Una obra y más de un original
A partir de esa perplejidad, Battiston contó su propia experiencia con la traducción. Fue becado para traducir la trilogía Molloy, Malone muere y El innombrable y viajó a Dublín convencido de que el trabajo le llevaría cuatro meses. Tardó cuatro años. “El problema era saber de qué original traducir —explicó—. ¿Del francés, que es la primera versión? ¿O del inglés, que es la última? ¿O de ambas? De ese dilema surgió el germen del libro.

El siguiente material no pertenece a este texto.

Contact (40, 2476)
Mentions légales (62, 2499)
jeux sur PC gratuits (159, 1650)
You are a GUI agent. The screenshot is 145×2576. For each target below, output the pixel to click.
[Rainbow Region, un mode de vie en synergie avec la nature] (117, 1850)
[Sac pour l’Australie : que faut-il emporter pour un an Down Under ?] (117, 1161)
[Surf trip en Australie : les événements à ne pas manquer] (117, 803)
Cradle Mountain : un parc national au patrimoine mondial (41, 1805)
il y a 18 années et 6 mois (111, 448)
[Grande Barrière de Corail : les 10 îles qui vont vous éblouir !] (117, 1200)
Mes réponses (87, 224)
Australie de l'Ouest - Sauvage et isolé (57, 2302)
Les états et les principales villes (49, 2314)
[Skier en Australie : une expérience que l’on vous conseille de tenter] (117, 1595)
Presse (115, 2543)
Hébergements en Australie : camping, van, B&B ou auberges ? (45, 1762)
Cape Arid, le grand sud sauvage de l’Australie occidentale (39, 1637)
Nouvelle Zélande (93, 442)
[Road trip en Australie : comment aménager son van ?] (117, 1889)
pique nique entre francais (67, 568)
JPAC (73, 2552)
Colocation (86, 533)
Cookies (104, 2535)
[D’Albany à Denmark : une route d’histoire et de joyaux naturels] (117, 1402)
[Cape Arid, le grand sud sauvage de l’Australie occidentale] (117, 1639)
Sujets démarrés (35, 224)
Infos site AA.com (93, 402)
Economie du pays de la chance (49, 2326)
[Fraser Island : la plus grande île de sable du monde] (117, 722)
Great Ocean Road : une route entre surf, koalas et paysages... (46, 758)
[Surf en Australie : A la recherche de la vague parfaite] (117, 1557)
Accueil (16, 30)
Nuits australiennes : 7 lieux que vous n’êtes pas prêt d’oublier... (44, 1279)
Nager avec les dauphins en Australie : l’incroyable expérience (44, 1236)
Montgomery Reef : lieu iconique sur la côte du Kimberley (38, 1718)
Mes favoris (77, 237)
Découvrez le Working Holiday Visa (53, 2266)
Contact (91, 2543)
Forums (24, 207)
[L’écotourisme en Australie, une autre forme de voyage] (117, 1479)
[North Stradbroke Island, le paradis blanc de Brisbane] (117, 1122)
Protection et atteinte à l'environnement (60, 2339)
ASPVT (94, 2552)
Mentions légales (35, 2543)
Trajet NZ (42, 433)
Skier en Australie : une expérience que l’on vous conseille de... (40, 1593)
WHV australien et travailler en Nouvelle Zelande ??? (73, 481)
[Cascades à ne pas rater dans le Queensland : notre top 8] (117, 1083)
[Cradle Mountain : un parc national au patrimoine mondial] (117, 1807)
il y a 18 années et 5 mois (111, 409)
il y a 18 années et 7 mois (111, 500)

En el proceso, aparecieron las anécdotas mínimas que terminaron construyendo la trama. “Descubrí, por ejemplo, que la madre de Beckett tenía un burro. Y me encantó el hecho. No sabía dónde ponerlo, no quería meterlo en una nota al pie. Pero me parecía fascinante”. Esa anécdota menor, que da título al libro, se convirtió en una clave de lectura: cómo los detalles aparentemente insignificantes pueden generar una escritura entera.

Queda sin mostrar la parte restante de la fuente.